No Crew Will Fly Aboard Orion Spacecraft Before 2022

NASA Deems That First Flight Will Be 'Too Risky' For Astronauts

The first crewed launch date for NASA Space Launch System (SLS) and Orion spacecraft has been pushed to at least 2022, according to the space agency.

USA Today reports that the Trump administration had requested a feasibility study of flying astronauts on the first launch of the SLS in 2020. The study determined that it was possible to have the system ready for a manned flight by that date ... if the agency were to receive an additional $600 to $900 million.
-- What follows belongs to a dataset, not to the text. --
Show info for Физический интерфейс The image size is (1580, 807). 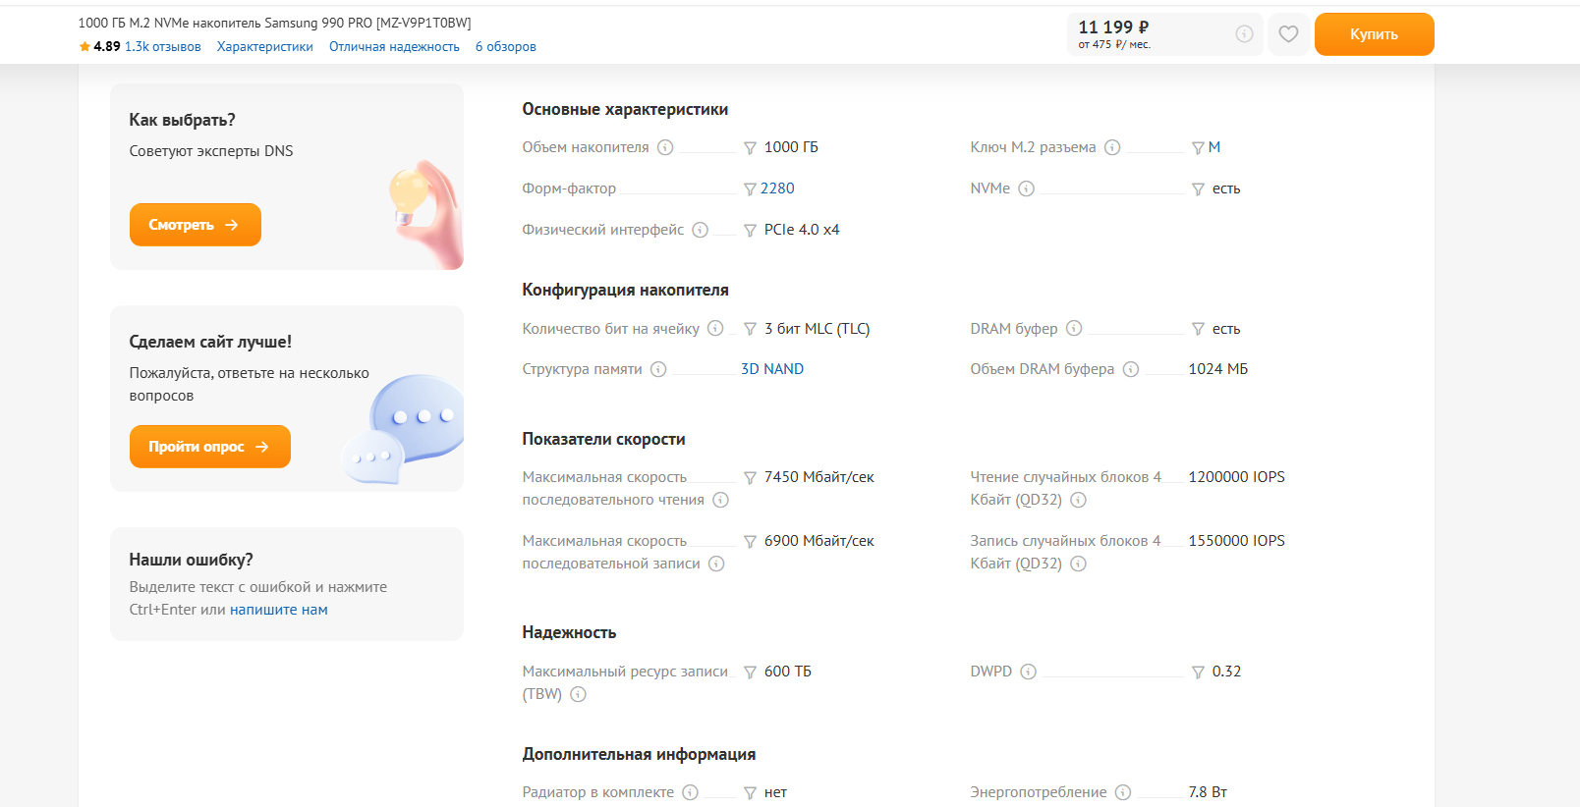700,230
NASA head of human spaceflight Bill Gerstenmaier said on Friday that while there was additional risk, it was "reasonable risk." But with no additional money coming, the space agency will go back to its original plan of launching a crew on Exploration Mission-2, which will launch from pad 39B in 2022 ... about two and a half years after EM-1 launches from the Kennedy Space Center.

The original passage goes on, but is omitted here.